Practical approach to Acute Abdomen
Adriaan van Breda Vriesman and Robin Smithuis
Radiology department of the Rijnland Hospital, Leiderdorp, the Netherlands
The 'acute abdomen' is a clinical condition characterized by severe abdominal pain, requiring the clinician to make an urgent therapeutic decision.
This may be challenging, because the differential diagnosis of an acute abdomen includes a wide spectrum of disorders, ranging from life-threatening diseases to benign self-limiting conditions (Table 1).
Indicated management may vary from emergency surgery to reassurance of the patient and misdiagnosis may easily result in delayed necessary treatment or unnecessary surgery.
Sonography and CT enable an accurate and rapid triage of patients with an acute abdomen.
We present practical guidelines on the radiological approach of these patients.
Interactive cases are presented in the menubar to test your knowledge.
Before you perform an examination, obtain relevant information from the referring clinician.
Don't let the clinician simply 'order' a sonogram or CT, but discuss the patient's age and posture, laboratory results and the number one clinical diagnosis and differential diagnosis.
Based on that information and your own degree of confidence with the modalities decide for yourself whether to perform sonography or CT.
Sonography has the advantage of close patient contact, enabling assesment of the spot of maximum tenderness and the severity of illness without ionizing radiation.
In general the diagnostic accuracy of CT is higher than sonography.
In patients with inconclusive US-results, CT can serve as an adjunct to sonography, and vice versa.
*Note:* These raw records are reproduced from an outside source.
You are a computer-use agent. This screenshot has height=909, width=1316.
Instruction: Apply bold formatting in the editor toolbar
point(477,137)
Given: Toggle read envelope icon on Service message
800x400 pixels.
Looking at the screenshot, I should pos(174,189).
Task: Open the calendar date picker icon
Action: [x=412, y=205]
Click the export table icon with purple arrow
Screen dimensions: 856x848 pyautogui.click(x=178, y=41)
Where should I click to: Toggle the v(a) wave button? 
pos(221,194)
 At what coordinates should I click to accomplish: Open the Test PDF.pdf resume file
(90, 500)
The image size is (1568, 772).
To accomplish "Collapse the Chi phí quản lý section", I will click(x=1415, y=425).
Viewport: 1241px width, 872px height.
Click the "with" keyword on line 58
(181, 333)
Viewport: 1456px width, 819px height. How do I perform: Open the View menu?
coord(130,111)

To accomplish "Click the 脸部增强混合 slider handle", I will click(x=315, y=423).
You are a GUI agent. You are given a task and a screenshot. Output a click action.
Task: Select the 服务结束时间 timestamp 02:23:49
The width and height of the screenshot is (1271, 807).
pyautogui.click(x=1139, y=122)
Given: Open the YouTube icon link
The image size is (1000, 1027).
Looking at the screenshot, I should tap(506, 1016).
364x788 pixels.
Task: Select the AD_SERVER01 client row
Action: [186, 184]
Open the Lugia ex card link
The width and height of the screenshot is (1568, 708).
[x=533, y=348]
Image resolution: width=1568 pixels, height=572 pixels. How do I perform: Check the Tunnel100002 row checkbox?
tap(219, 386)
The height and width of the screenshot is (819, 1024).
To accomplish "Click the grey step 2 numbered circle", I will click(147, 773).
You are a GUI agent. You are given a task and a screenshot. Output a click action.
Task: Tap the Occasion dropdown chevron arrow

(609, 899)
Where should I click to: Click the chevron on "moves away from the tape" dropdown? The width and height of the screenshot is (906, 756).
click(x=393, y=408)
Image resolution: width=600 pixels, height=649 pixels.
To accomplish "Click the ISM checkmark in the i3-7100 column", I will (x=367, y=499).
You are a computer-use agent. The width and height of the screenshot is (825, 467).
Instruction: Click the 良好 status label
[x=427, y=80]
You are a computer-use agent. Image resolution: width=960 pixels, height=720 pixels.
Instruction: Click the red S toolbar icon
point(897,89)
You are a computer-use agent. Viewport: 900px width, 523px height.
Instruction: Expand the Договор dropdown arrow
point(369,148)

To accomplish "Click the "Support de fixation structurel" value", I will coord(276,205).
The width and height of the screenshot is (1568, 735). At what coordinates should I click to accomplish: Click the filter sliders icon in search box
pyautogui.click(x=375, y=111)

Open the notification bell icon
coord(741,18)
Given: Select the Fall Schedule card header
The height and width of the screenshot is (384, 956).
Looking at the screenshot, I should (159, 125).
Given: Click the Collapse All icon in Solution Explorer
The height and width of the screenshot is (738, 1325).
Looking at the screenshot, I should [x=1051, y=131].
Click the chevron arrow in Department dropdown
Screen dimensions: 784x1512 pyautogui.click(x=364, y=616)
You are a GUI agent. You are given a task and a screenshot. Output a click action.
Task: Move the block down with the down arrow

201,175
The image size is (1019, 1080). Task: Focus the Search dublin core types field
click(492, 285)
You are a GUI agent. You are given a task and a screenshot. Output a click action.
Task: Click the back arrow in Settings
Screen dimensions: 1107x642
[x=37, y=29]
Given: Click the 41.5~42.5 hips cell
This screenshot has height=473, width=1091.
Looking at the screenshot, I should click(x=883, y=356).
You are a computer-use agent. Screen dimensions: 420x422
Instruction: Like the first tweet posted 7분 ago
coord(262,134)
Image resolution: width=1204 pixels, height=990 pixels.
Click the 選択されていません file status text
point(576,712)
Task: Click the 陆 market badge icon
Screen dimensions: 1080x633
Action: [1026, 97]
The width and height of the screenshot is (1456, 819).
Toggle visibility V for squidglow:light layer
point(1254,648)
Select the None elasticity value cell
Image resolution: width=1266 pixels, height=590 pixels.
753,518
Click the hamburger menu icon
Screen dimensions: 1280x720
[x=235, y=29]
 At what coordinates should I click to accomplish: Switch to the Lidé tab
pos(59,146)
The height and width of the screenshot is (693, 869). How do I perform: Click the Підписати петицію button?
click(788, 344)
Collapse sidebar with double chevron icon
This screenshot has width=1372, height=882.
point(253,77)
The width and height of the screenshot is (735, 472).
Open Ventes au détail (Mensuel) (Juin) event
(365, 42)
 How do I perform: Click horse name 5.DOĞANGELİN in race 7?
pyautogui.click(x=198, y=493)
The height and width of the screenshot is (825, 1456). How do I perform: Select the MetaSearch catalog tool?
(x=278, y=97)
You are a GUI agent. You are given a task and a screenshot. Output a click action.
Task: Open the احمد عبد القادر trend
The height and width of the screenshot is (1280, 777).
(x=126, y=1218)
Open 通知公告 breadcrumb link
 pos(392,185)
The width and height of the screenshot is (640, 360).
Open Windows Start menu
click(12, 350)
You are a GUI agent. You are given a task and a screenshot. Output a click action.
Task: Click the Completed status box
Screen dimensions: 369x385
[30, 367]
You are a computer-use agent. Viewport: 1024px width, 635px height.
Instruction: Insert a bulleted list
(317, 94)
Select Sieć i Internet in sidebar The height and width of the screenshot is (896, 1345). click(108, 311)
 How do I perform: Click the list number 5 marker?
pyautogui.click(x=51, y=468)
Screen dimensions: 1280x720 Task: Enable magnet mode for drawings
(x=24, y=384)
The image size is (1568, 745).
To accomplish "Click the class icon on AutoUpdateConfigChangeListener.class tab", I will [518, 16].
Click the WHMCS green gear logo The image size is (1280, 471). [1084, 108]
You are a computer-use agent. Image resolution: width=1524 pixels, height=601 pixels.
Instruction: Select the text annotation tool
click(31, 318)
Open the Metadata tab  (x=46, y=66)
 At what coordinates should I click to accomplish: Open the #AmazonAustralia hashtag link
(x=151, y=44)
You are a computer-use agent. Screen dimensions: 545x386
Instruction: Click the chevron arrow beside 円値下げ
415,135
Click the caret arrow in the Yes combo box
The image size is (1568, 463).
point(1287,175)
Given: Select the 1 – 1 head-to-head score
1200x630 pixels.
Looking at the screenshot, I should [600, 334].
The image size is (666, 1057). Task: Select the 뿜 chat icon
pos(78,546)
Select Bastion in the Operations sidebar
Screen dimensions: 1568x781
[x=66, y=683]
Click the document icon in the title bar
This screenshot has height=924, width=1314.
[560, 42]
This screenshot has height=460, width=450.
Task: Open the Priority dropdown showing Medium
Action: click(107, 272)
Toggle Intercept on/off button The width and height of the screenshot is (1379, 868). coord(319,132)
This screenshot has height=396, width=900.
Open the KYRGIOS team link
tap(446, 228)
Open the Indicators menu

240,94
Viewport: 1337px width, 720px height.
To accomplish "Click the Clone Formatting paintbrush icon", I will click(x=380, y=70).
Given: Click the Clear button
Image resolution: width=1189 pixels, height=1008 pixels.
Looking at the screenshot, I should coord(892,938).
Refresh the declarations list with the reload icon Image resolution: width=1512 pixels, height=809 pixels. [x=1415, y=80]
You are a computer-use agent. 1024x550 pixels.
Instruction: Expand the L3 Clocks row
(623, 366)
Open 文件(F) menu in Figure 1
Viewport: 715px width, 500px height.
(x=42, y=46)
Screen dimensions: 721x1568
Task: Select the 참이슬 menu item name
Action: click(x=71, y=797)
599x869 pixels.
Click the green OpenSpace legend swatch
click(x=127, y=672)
We advocate the following two-step radiological approach of an acute abdomen.
1. Confirm or exclude the most common disease
2. Screen for general signs of pathology
You have to be familiar with all the diagnoses listed in Table 1 to be able to recognize them.
Clinics, laboratory, and plain abdominal film
The clinical presentation of patients with an acute abdomen is often nonspecific.
Both surgical and nonsurgical diseases may present with a similar clinical history and symptoms.
Laboratory findings (leucocyte count, erythrocyte sedimentation rate, CRP) are equally nonconclusive.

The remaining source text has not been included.